> Prompt
Beneath this task are the entries; from the line with "Task: Select Kurumsal in the red sidebar" through the last one, transcribe every line exactly and nothing else, skipping pictures.
--------
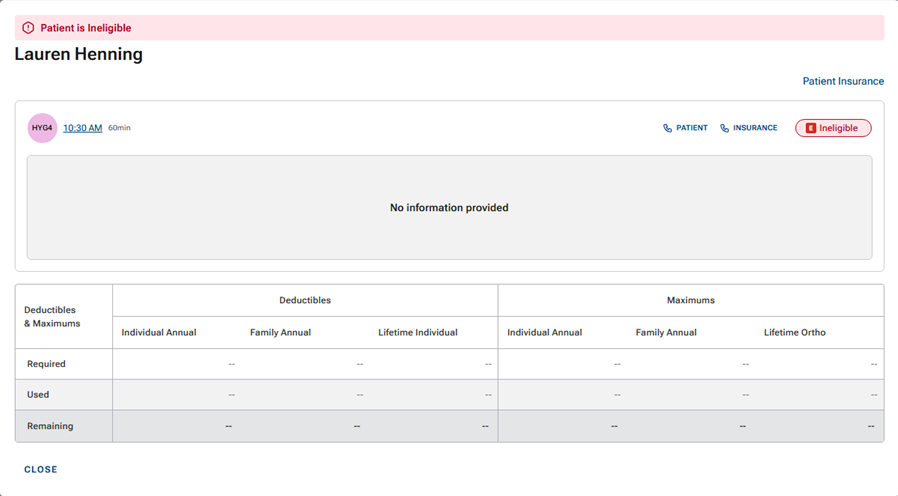Click Individual Annual under Maximums
898x496 pixels.
(544, 332)
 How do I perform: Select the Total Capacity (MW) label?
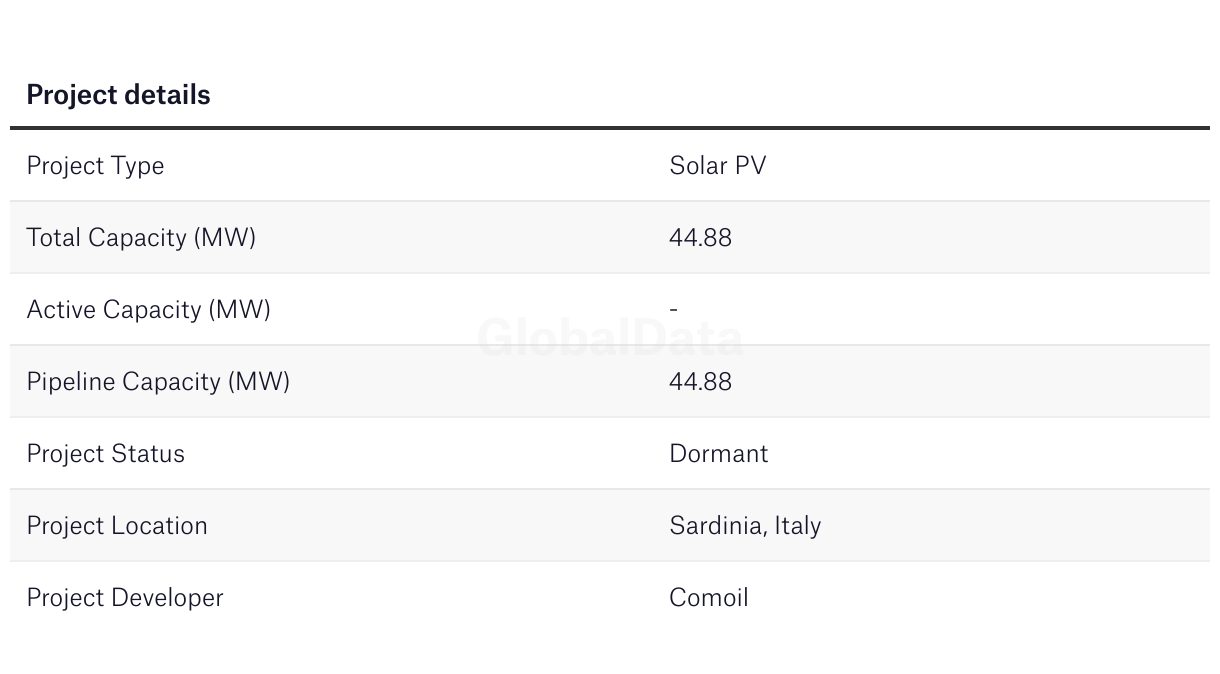click(141, 238)

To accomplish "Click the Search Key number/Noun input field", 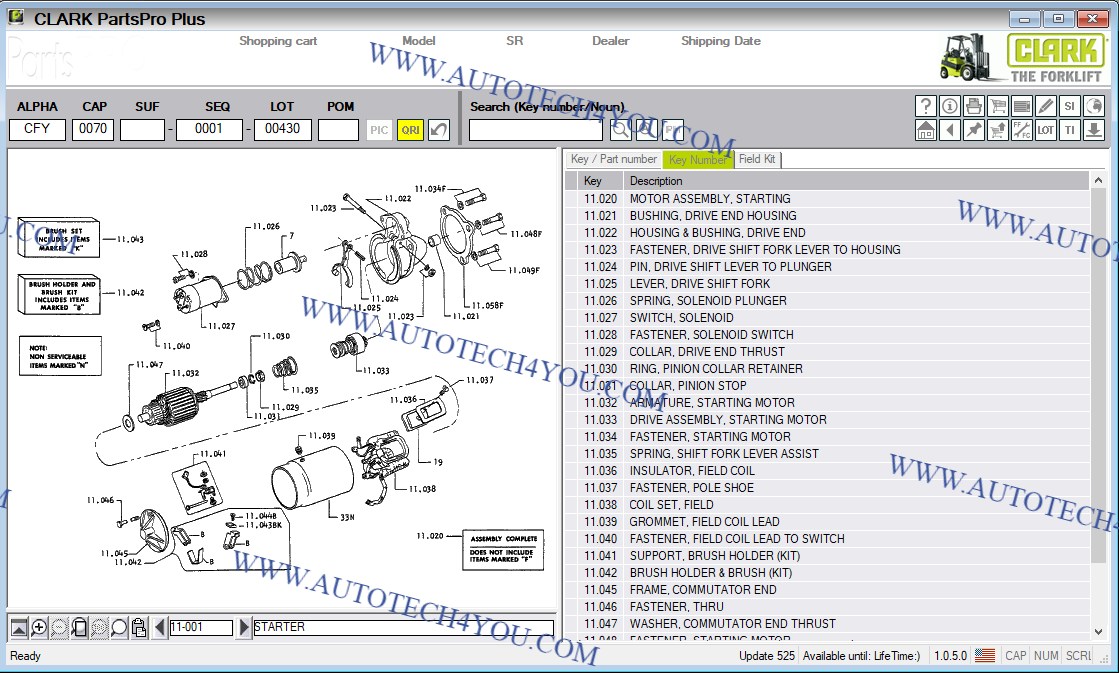I will 536,130.
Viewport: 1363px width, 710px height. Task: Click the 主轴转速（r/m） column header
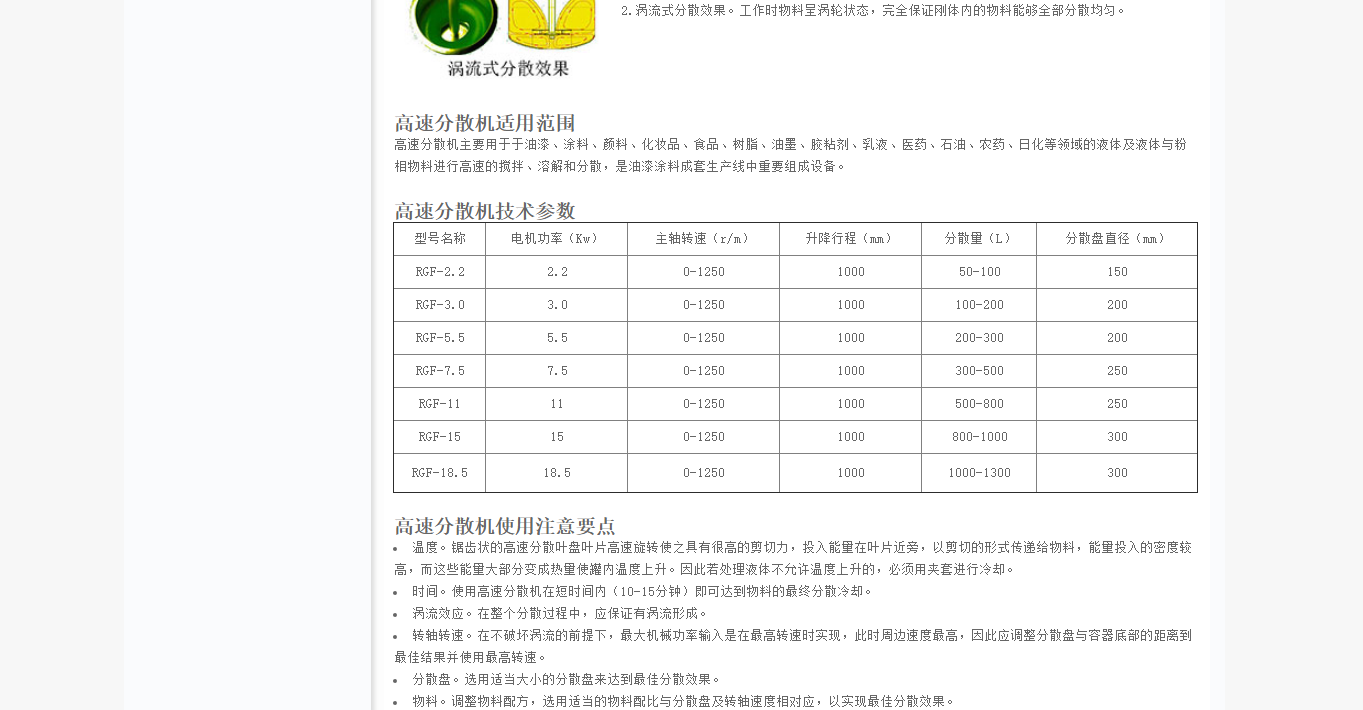click(x=703, y=239)
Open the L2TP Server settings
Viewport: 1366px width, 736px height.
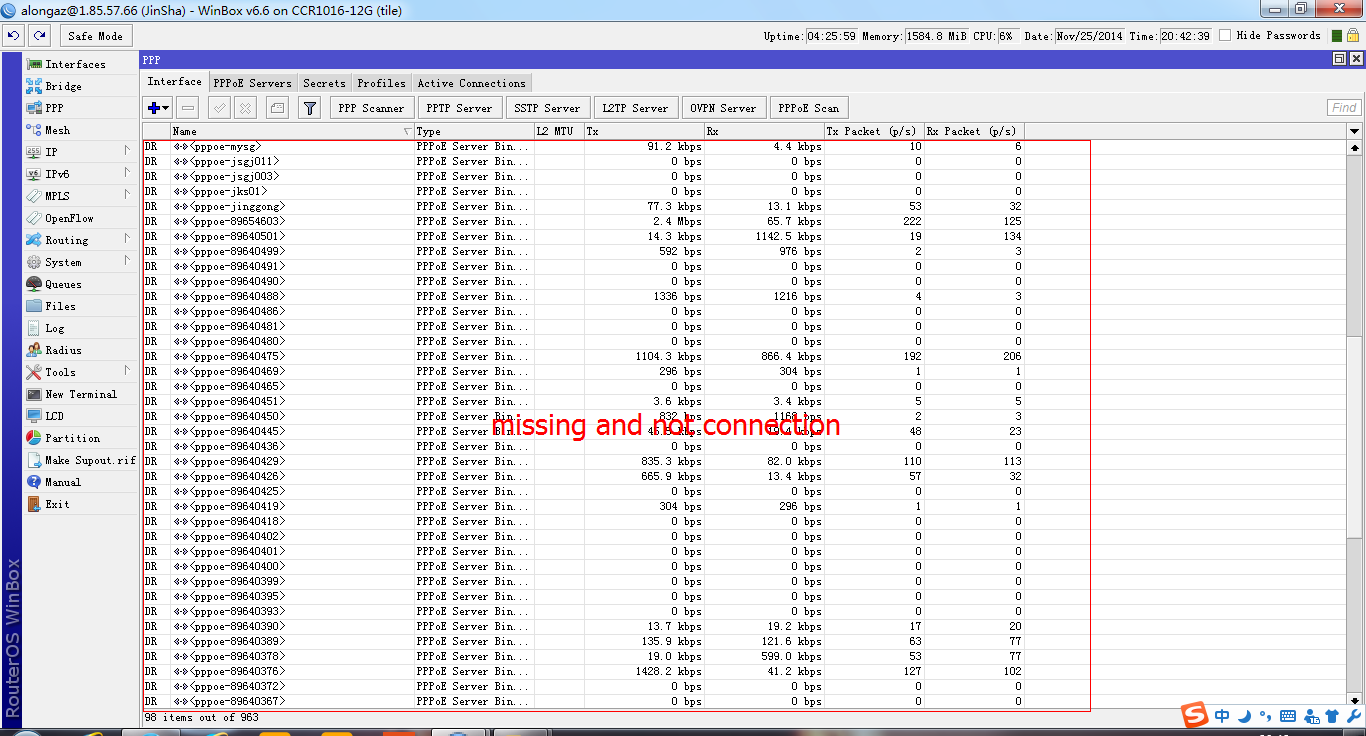point(636,107)
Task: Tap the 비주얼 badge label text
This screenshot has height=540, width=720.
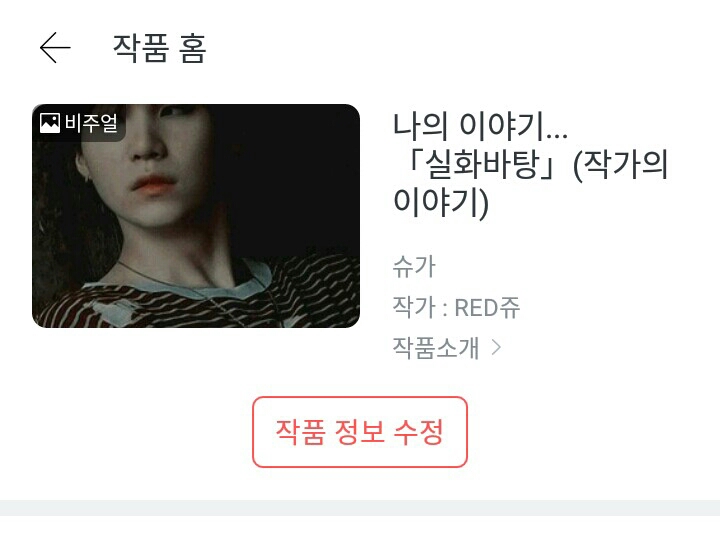Action: 91,123
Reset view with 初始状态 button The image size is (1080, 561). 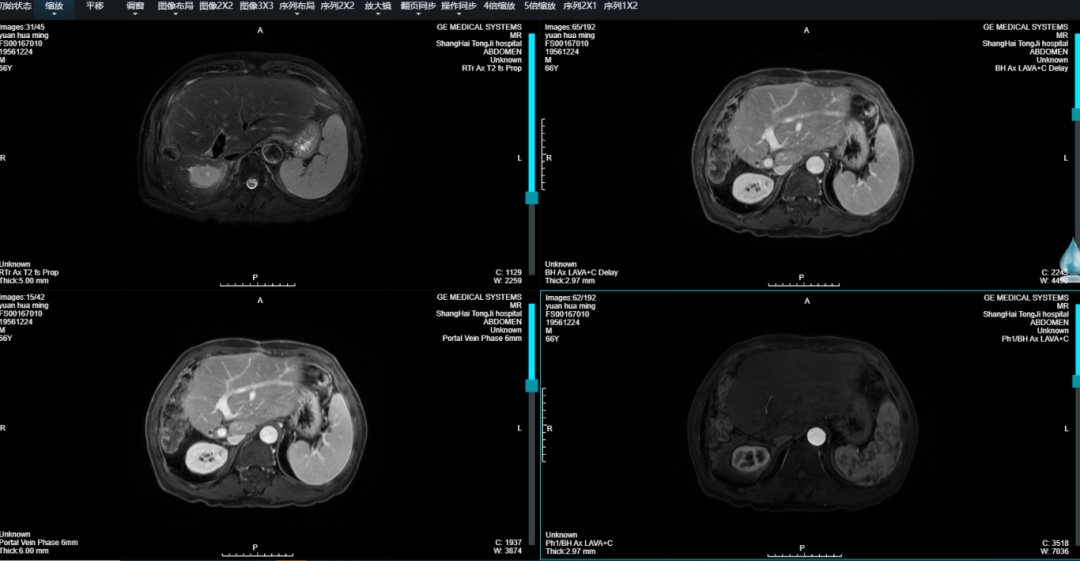[15, 6]
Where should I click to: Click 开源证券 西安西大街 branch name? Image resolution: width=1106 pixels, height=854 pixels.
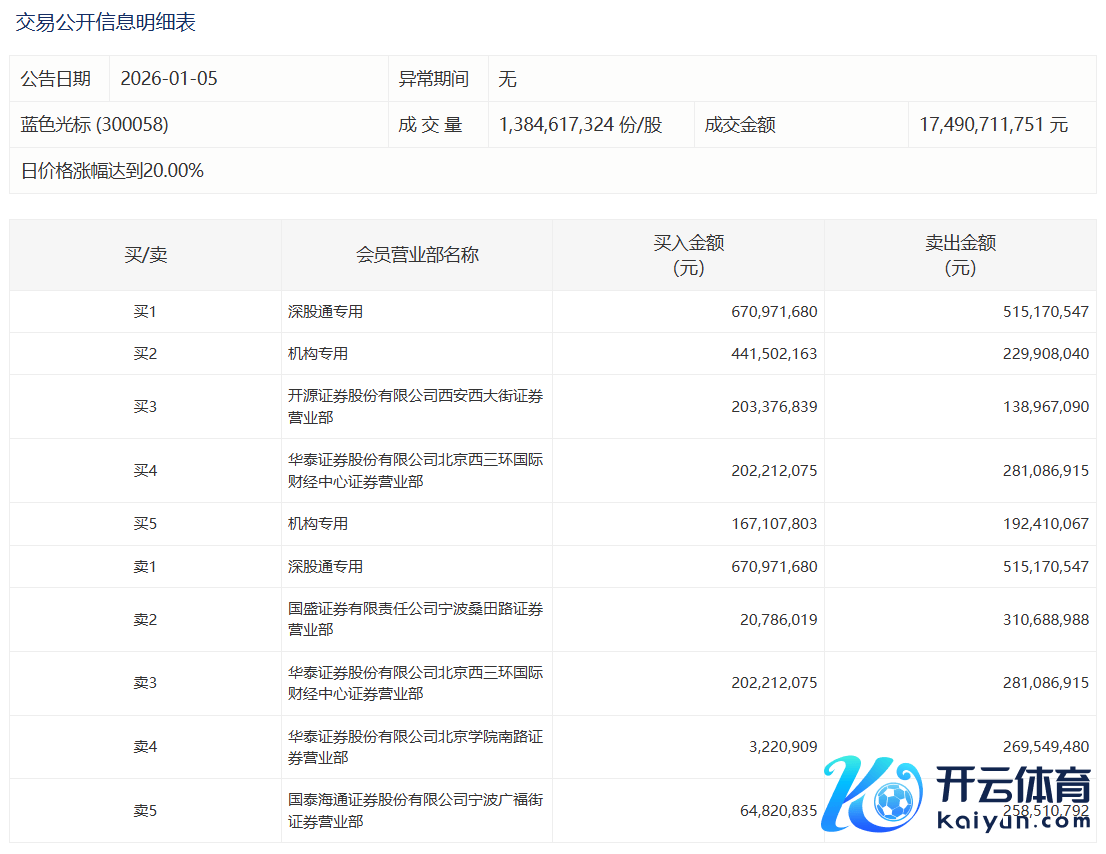click(415, 407)
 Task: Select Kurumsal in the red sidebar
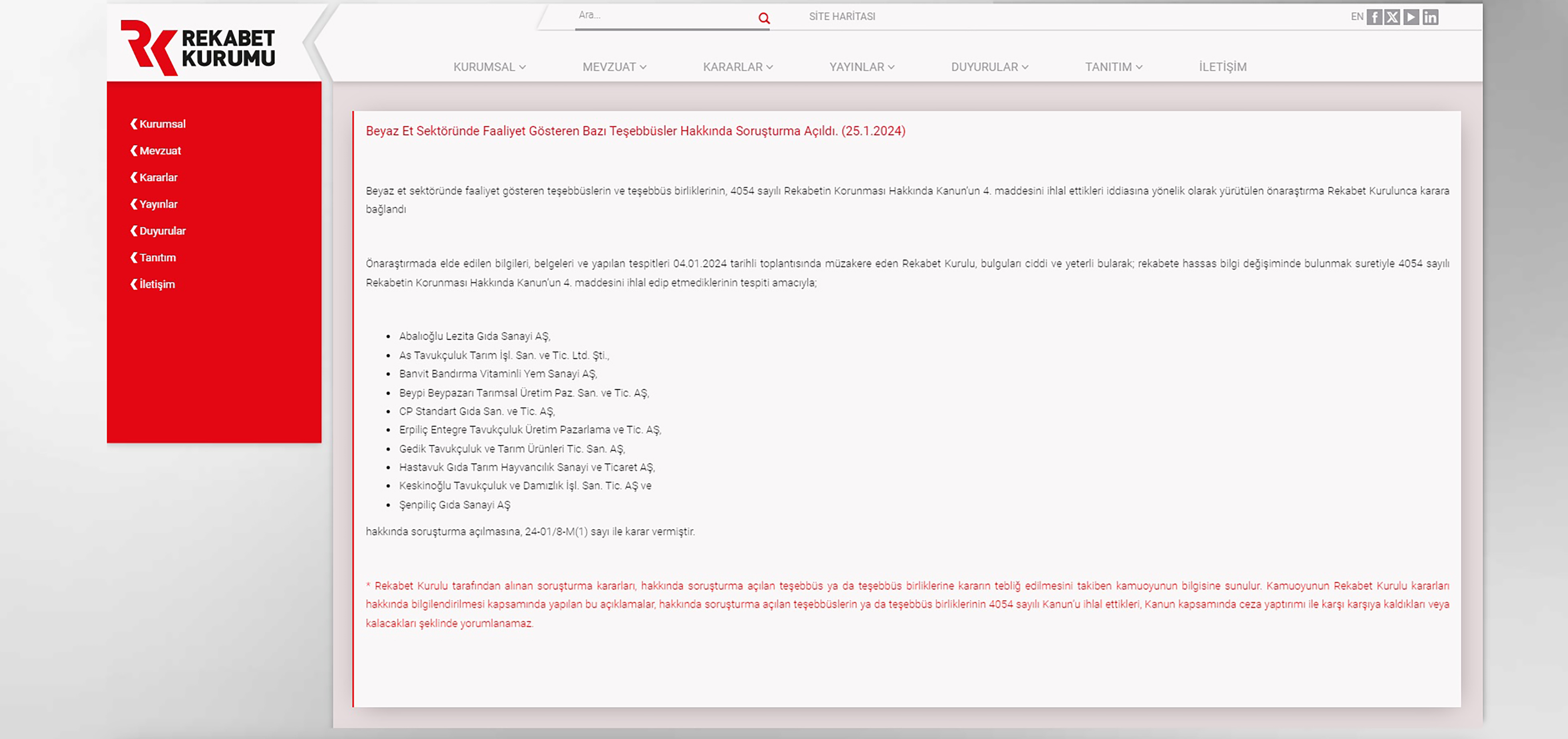157,124
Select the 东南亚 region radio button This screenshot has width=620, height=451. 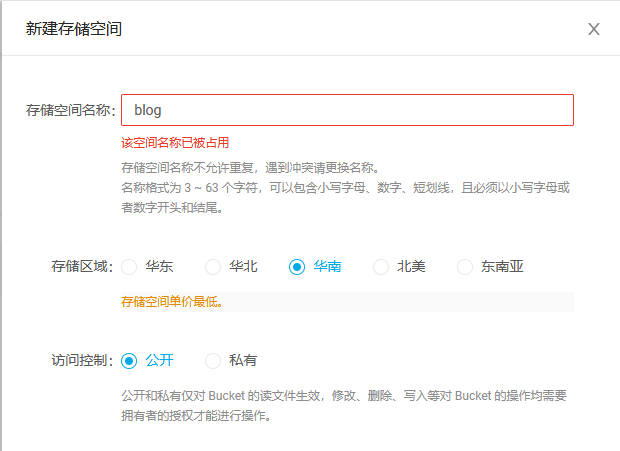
--------
> Response to the task
 Task: Select Kurumsal in the red sidebar
157,124
Select the 东南亚 region radio button This screenshot has width=620, height=451. 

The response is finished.